(Stored data)
▬▬▬

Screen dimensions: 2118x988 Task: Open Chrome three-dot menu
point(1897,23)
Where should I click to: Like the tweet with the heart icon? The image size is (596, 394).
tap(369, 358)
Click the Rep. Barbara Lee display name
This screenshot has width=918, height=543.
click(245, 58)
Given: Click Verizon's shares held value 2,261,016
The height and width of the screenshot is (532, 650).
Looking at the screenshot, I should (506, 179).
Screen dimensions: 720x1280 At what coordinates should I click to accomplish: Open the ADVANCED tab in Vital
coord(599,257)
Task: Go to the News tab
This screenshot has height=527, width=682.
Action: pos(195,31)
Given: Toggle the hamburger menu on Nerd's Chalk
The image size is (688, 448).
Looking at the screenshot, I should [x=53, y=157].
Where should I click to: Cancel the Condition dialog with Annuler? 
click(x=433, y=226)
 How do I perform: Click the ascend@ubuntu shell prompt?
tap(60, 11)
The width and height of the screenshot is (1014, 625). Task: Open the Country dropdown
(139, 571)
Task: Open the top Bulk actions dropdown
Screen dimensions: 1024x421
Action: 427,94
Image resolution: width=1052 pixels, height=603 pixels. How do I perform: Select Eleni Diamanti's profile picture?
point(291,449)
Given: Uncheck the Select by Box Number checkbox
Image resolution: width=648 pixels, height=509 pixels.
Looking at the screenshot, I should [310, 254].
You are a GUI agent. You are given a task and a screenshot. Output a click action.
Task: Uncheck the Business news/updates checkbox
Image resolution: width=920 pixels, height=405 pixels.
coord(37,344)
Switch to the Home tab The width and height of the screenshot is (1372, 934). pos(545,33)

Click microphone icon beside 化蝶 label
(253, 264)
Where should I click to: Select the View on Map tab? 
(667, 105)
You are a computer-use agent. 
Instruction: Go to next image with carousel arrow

▬▬▬

__Exercise goal__
Scan the entries above for the string "checkbox" and copy each line that contains it.

__Result__
Given: Uncheck the Select by Box Number checkbox
Task: Uncheck the Business news/updates checkbox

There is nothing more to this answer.